[WHAT IS EXPECTED]
Revise the listing below so that every occurrence of "dropdown" becomes "drop-down list", and reproduce all other text in it without alteration.

[Records excerpted from a collection]
* * * * * * *

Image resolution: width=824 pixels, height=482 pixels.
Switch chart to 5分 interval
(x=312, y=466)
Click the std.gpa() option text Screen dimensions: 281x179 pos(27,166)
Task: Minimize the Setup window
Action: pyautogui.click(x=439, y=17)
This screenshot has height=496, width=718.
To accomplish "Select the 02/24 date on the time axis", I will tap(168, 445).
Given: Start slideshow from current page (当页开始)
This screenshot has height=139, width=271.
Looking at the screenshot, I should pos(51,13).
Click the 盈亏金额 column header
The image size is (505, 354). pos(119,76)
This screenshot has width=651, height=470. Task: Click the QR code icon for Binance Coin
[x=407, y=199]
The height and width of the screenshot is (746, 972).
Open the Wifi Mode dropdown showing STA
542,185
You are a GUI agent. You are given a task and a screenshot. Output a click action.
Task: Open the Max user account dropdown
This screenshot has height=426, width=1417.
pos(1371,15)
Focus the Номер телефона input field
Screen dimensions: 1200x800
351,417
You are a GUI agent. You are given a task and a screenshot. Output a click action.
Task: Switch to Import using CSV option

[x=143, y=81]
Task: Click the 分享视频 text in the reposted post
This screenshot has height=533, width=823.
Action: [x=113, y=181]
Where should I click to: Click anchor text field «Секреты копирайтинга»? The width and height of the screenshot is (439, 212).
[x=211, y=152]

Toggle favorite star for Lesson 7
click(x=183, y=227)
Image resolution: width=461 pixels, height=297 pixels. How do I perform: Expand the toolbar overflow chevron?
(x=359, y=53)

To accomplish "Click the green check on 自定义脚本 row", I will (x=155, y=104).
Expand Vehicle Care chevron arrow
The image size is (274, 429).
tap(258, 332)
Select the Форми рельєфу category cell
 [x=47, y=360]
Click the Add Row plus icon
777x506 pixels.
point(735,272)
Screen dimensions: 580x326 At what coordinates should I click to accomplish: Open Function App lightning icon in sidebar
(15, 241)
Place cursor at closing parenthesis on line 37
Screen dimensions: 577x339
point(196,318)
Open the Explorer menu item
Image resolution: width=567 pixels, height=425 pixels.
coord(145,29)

* * * * * * *

[SOLUTION FOR THIS PROBLEM]
Image resolution: width=824 pixels, height=482 pixels.
Switch chart to 5分 interval
(x=312, y=466)
Click the std.gpa() option text Screen dimensions: 281x179 pos(27,166)
Task: Minimize the Setup window
Action: pyautogui.click(x=439, y=17)
This screenshot has height=496, width=718.
To accomplish "Select the 02/24 date on the time axis", I will tap(168, 445).
Given: Start slideshow from current page (当页开始)
This screenshot has height=139, width=271.
Looking at the screenshot, I should pos(51,13).
Click the 盈亏金额 column header
The image size is (505, 354). pos(119,76)
This screenshot has width=651, height=470. Task: Click the QR code icon for Binance Coin
[x=407, y=199]
The height and width of the screenshot is (746, 972).
Open the Wifi Mode drop-down list showing STA
542,185
You are a GUI agent. You are given a task and a screenshot. Output a click action.
Task: Open the Max user account drop-down list
This screenshot has height=426, width=1417.
pos(1371,15)
Focus the Номер телефона input field
Screen dimensions: 1200x800
351,417
You are a GUI agent. You are given a task and a screenshot. Output a click action.
Task: Switch to Import using CSV option

[x=143, y=81]
Task: Click the 分享视频 text in the reposted post
This screenshot has height=533, width=823.
Action: [x=113, y=181]
Where should I click to: Click anchor text field «Секреты копирайтинга»? The width and height of the screenshot is (439, 212).
[x=211, y=152]

Toggle favorite star for Lesson 7
click(x=183, y=227)
Image resolution: width=461 pixels, height=297 pixels. How do I perform: Expand the toolbar overflow chevron?
(x=359, y=53)

To accomplish "Click the green check on 自定义脚本 row", I will (x=155, y=104).
Expand Vehicle Care chevron arrow
The image size is (274, 429).
tap(258, 332)
Select the Форми рельєфу category cell
 [x=47, y=360]
Click the Add Row plus icon
777x506 pixels.
point(735,272)
Screen dimensions: 580x326 At what coordinates should I click to accomplish: Open Function App lightning icon in sidebar
(15, 241)
Place cursor at closing parenthesis on line 37
Screen dimensions: 577x339
point(196,318)
Open the Explorer menu item
Image resolution: width=567 pixels, height=425 pixels.
coord(145,29)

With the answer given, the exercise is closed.